Kanvas Biosciences
Mapping the microbiome to improve human health
A class of cancer immunotherapies called immune checkpoint inhibitors (ICIs) can seem almost miraculous for very sick patients. The drugs unleash the body’s own T cells to eliminate cancer cells, and when they work, they really work, melting away solid tumors, leading to long-term remission.
Unfortunately, only 10 to 20 percent of cancer patients respond to ICIs like Keytruda ($25 billion in sales in 2023) and Opdivo ($9 billion in sales in the same year) — and researchers don’t understand what causes non-response in the other 80 to 90 percent. But scientists do know a strange and tantalizing fact: the mix of bacteria in a patient’s gut microbiome has something to do with it, because a stool transplant from a donor patient who has recovered can convert a non-responder into a responder.
Kanvas Biosciences, which just raised an additional $12.5 million in a Seed financing co-led by DCVC and Lions Capital, is the only company in the world with the ability to see what’s going on at the gut-wall boundary. (See great Forbes coverage here.) The company’s state-of-the-art spatial biology platform, which allows it to map gene expression and cellular function across all kingdoms of life, happens to be ideally positioned to illuminate host-microbiome interactions at a molecular level. Kanvas is now using that ability to determine which bacterial strains are most active in the guts of stool transplant donors and to devise synergistic drugs that, complementing ICIs, will raise immunotherapy response rates and save lives. That’s why DCVC has backed Kanvas since its early days, in 2021.
Kanvas’ first two drug candidates, KAN-001 and KAN-003, are precision microbiome therapeutics or PMTs, a mix of dozens of proprietary bacterial strains. The company’s high-resolution, highly multiplexed mapping platform can determine which bacterial strains are present in the gut from their RNA transcriptomes and identify strains that drive beneficial immune reactions in the gut’s epithelial cells. Kanvas selects strains from superdonors, individuals whose stool elicited positive responses in cancer patients through transplants, and then manufactures the strains as drugs. Now Kanvas is preparing to apply to the FDA for permission to begin Phase I clinical trials of KAN-001.

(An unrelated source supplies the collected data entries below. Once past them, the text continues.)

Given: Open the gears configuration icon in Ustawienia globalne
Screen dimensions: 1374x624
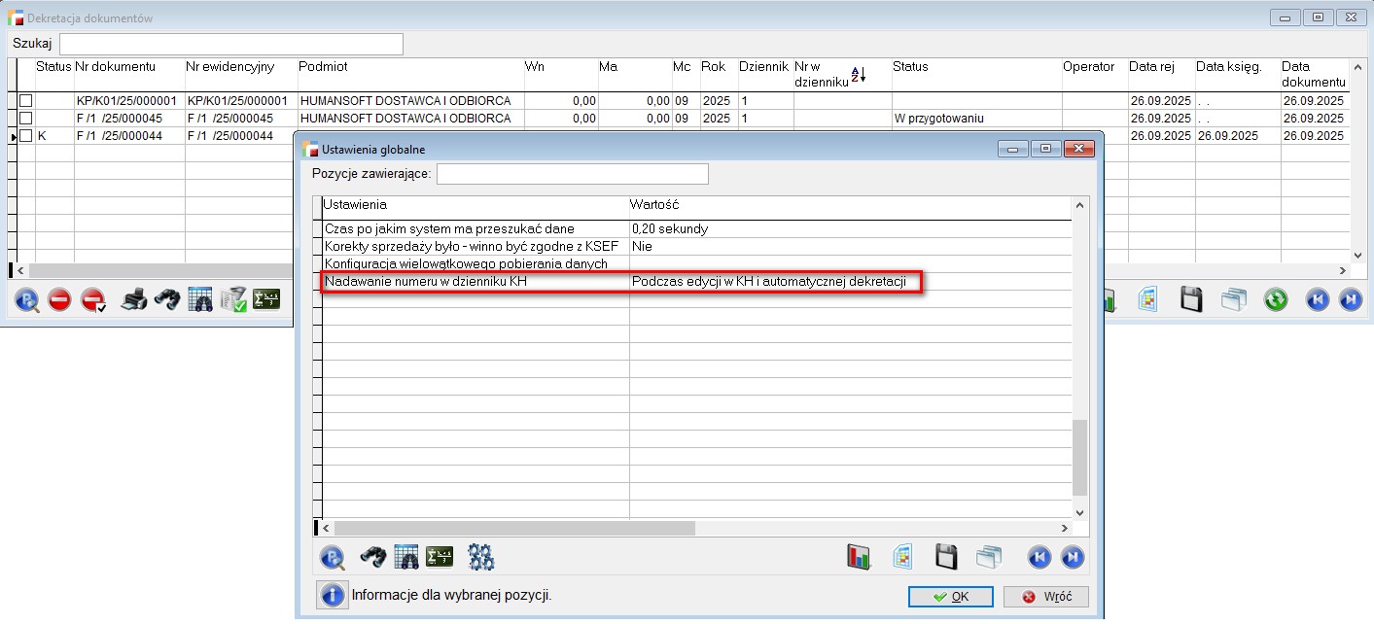Looking at the screenshot, I should pyautogui.click(x=481, y=557).
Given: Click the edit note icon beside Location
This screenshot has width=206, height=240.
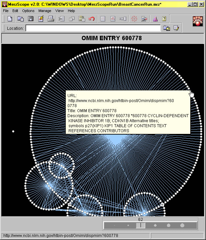Looking at the screenshot, I should click(176, 28).

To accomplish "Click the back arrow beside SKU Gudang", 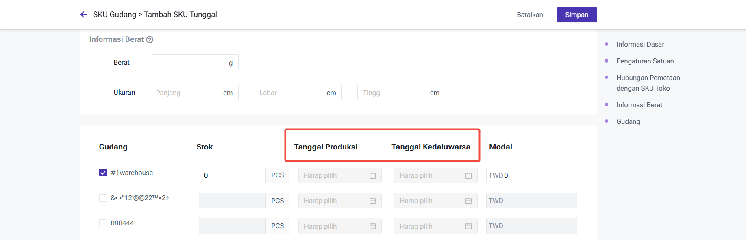I will pyautogui.click(x=84, y=15).
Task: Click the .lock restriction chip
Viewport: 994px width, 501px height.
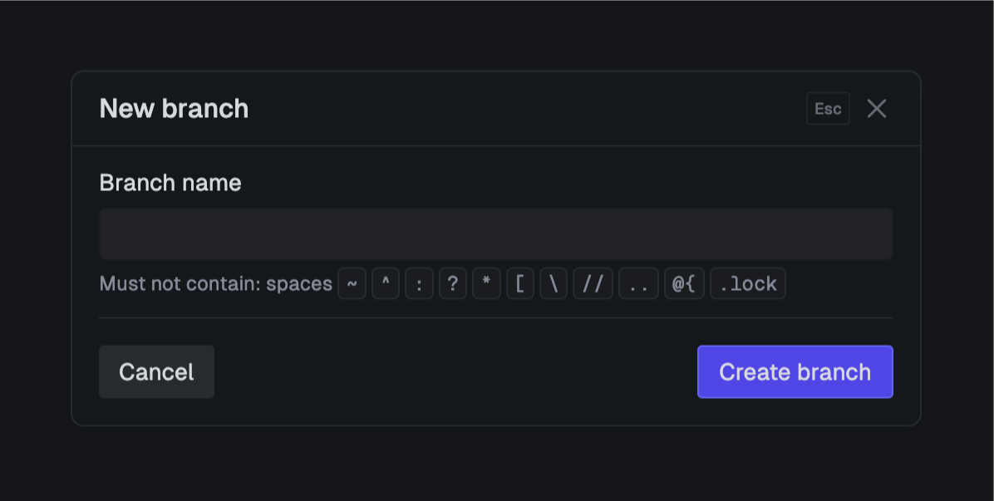Action: [x=747, y=283]

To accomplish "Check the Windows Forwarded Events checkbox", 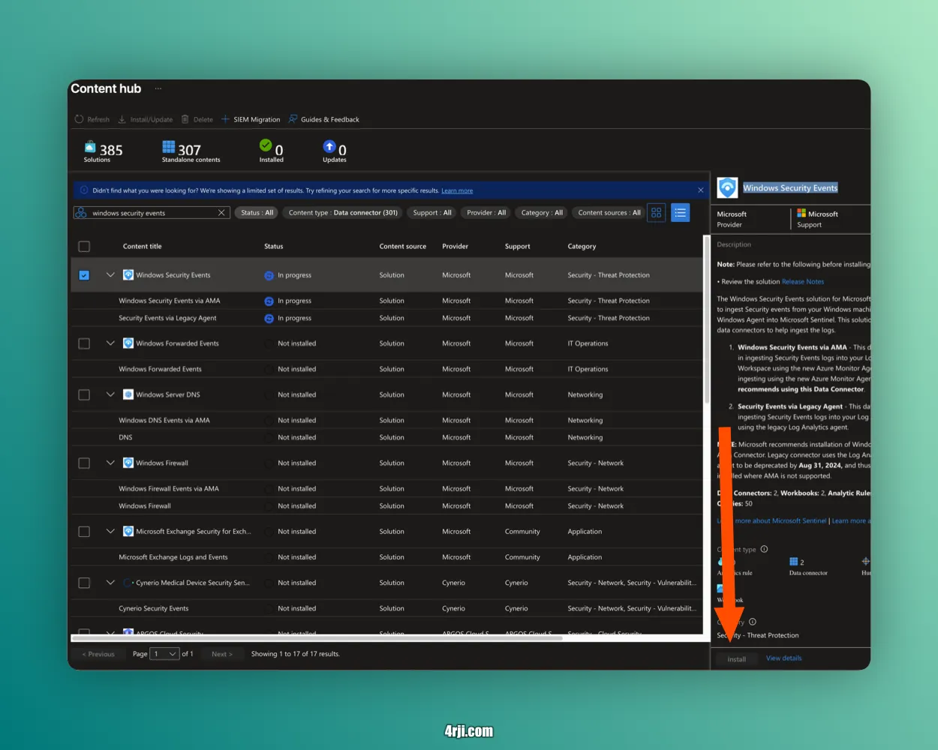I will pyautogui.click(x=84, y=344).
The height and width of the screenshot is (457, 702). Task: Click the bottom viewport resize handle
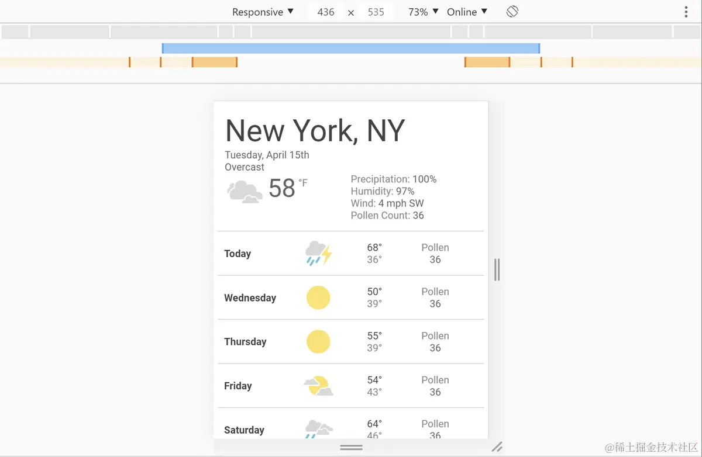pyautogui.click(x=350, y=447)
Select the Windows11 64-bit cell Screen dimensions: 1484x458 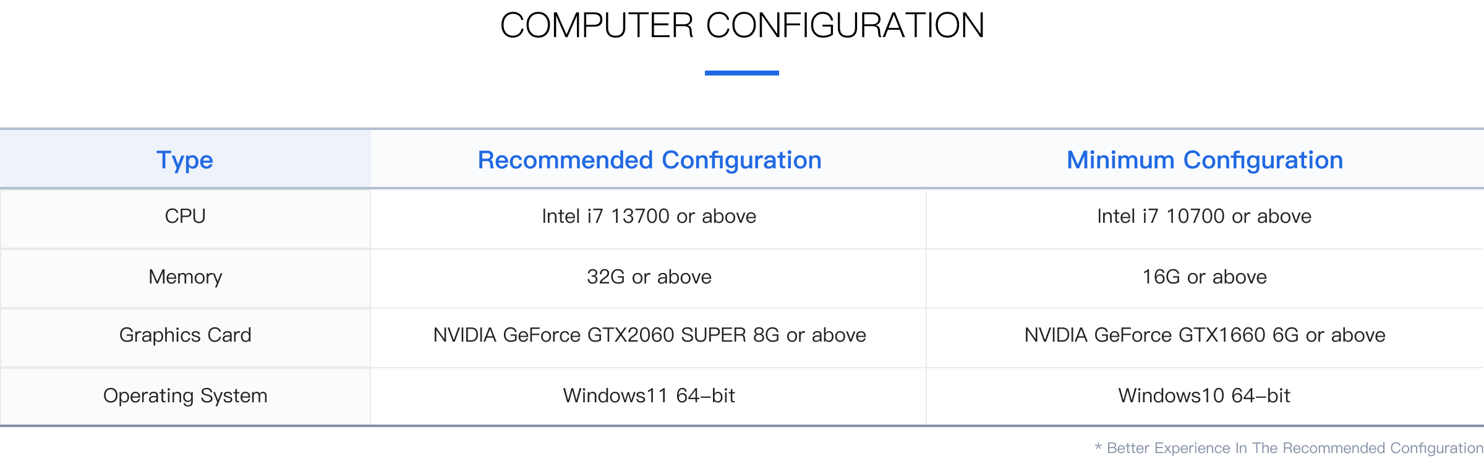(x=649, y=395)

To understand how microbiomes makes ICI non-responders into responders, Kanvas plans to study stool samples from patients who did and did not respond to immunotherapy, as well as tissues from mice that experienced a strong response to KAN-001. It will add all that data into its database and use AI models to generate new insights. Learning more about the specific mechanisms of action will help clinicians figure out which patients are most likely to benefit from Kanvas’ drugs — and would reveal the true size of the population that might be helped by ICIs.
If Kanvas’ drugs can unlock the potential of ICIs, it could be a leap ahead in the treatment of many types of deadly cancers, from lung cancer to melanoma to triple-negative breast cancer. Doctors would be more willing to prescribe ICIs to more patients. More patients would respond positively to ICIs. And none of it could be accomplished without Kanvas’ unique spatial understanding of host-microbiome interactions.
The new $12.5 million brings Kanvas’ total Seed funding to $29.5 million, which the company will use to advance KAN-001 and KAN-003, with KAN-0001 expected to progress to an Investigational New Drug (IND) filing in 2025. Kanvas will also develop the company’s spatial biology platform as a diagnostic and drug discovery platform for a wider variety of diseases. The microbiome is the last uncharted group of cells in the human body, implicated in human health and disease in ways we scarcely understand today. Kanvas’ technology will end that dark age, making the microbiome into a druggable organ, like any other.